(Beginning of INFORMATION SHOWN)

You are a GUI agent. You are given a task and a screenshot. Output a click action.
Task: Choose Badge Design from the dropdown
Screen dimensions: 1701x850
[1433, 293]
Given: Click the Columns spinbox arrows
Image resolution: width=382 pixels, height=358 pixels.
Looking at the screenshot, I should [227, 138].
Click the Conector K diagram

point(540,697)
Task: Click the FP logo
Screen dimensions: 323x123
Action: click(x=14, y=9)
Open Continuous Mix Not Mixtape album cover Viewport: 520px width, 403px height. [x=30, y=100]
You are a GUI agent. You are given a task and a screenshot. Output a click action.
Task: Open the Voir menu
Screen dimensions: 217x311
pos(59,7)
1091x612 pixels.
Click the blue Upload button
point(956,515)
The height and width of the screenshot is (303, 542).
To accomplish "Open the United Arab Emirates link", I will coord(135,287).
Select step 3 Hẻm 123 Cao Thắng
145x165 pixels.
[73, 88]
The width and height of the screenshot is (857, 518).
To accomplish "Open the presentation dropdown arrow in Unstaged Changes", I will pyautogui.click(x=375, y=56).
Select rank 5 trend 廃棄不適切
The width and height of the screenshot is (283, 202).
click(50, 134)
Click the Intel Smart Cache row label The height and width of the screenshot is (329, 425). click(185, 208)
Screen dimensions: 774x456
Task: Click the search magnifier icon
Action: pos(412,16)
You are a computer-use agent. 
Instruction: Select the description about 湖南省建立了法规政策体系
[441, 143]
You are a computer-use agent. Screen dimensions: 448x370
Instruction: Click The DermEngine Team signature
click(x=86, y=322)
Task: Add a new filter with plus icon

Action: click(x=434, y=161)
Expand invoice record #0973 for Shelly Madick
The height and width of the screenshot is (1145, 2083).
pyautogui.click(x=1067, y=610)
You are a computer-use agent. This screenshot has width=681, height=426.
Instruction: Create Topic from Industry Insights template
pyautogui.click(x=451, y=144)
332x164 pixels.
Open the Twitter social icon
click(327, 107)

(End of INFORMATION SHOWN)

* **EXERCISE AIM**:
Wherever the string "computer" occurs in a line of the listing above, count that line, and report only the total.

* **ANSWER BELOW**:
3